▸ **What you should do**: Produce exactly the lines from the one holding "Where should I" through the last line of the data below, with every picture left out.

Data records
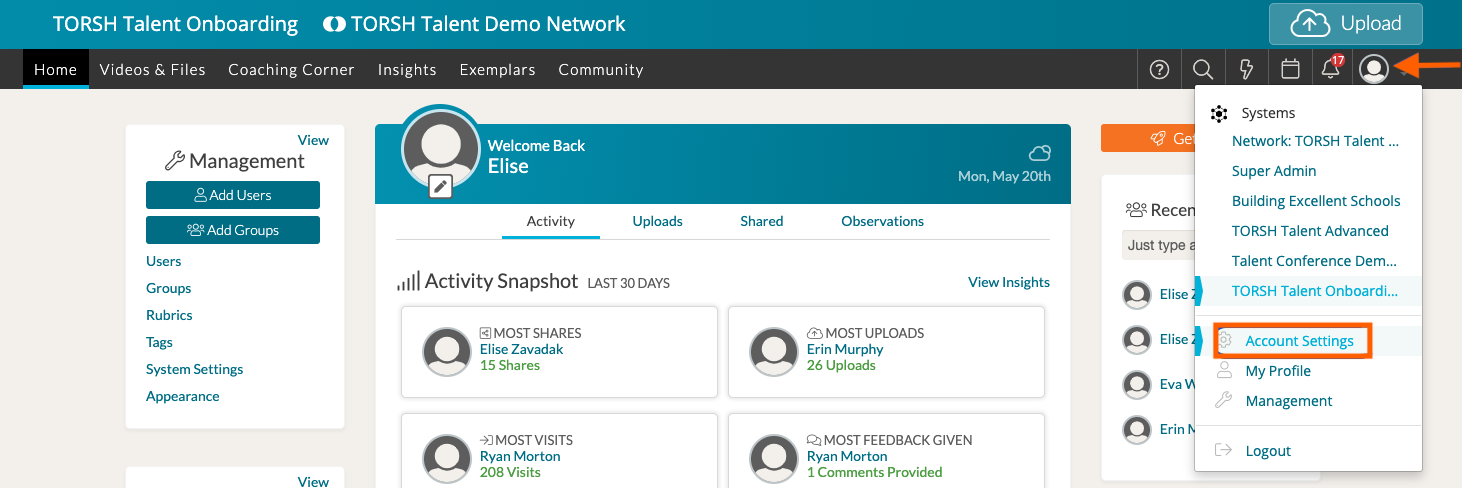Image resolution: width=1462 pixels, height=488 pixels.
Task: Click the Rubrics link in Management
Action: coord(169,315)
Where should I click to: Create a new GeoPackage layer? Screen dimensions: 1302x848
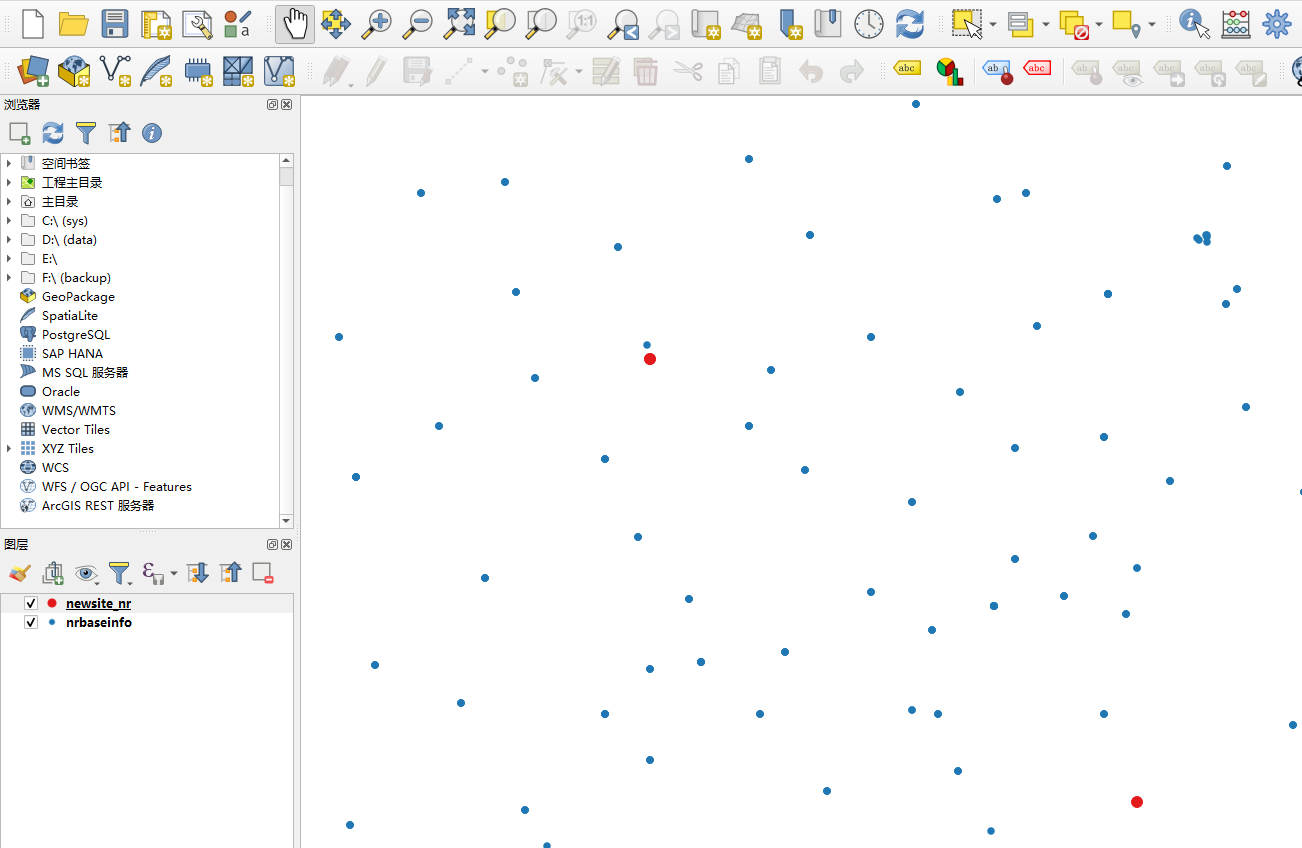[x=74, y=70]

▸ **Answer to the problem**:
Where should I click to: Create a new GeoPackage layer? Screen dimensions: 1302x848
[x=74, y=70]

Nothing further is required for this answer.